Colgan has experienced the frustration of not being seen for who she is.

“Some people only see me as a ‘colored’ woman who is turning white; they don’t see that I am half-white. … I have always been treated differently; it’s difficult to be in a place where you feel like you are unheard just because you are a person of color,” she says.

In keeping with her grandmother’s advice, Colgan has tried to respond to such frustrations with a pragmatic, positive approach to the world.

“There are parts of this world you’ll never understand, so you have to accept it for what it is, what people believe, who people are,” she says. “The most important thing is to respect yourself.”

Thanks to the 2019 Summer Graduate School Fellowship, Colgan will co-direct and star in a film that addresses her complex identity, along with Laura Conway, a Cinema Studies and Moving Image graduate student and Dakota Nanton,Visiting, assistant professor at the University of Hartford, who will co-direct the film for her thesis project.



 

Some people only see me as a ‘colored’ woman who is turning white; they don’t see that I am half-white. … I have always been treated differently; it’s difficult to be in a place where you feel like you are unheard just because you are a person of color.
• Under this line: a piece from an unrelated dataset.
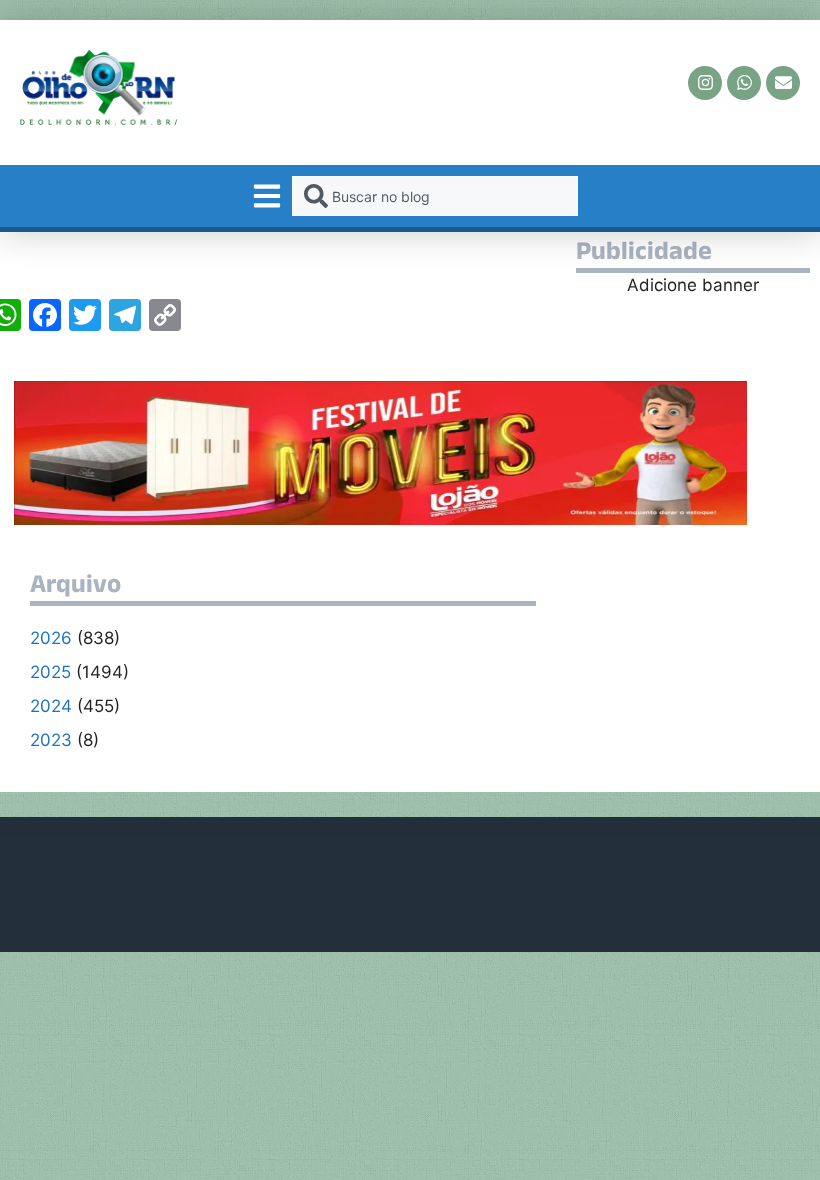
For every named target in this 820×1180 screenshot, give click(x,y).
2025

In addition, Colgan has received a Nature, Environment, Science and Technology (NEST) grant from the university to team up with Marissa Martinez, a PhD student in chemistry, in an attempt to devise a process to print her Ghanaian photographs using gold.

NEST grants help students combine artistic practice and scientific research to explore common and disparate ways of observing, recording, experimenting and knowing.

The photos and videos will explore the history of resource extraction from west Africa’s “Gold Coast,” ground zero for the Atlantic slave trade, documenting the flow of resources that have tied Africa to the United States throughout its history, and the labor that is influenced.

The multimedia project, “Tough Skin: Sankofa Journey,” is named after a word from the Akan culture of southern Ghana that means “return” and “seek”—“Go back and get it,” Colgan says, referring to her explorations of “my complex heritage.”

“It will examine the troubled history of where raw resources come from,” she says.

The project also focuses on her personal entanglement with her ancestors’ land through her art: She uses a chemical solution made from platinum palladium in her photography; this enhances mid-tone grays.

“By depicting (a) platinum palladium mine (in Ghana) I will continue to refer to Africa’s geographical history as a site of resource extraction and complicate my relationship, as a user of those resources,” she says.

Colgan hopes to exhibit “Tough Skin: Sankofa Journey” at the ƷSMӰƬ in May 2020, in conjunction with graduation in a Master of Fine Arts degree.

“I feel it is important to share my journey with the public,” she says.

Once she graduates, Colgan hopes to pursue one of several options: teaching art from a black perspective at a university; starting a nonprofit organization to focus on “self-embrace and being comfortable with who you are”; teaching in Africa; or pursuing a career in acting.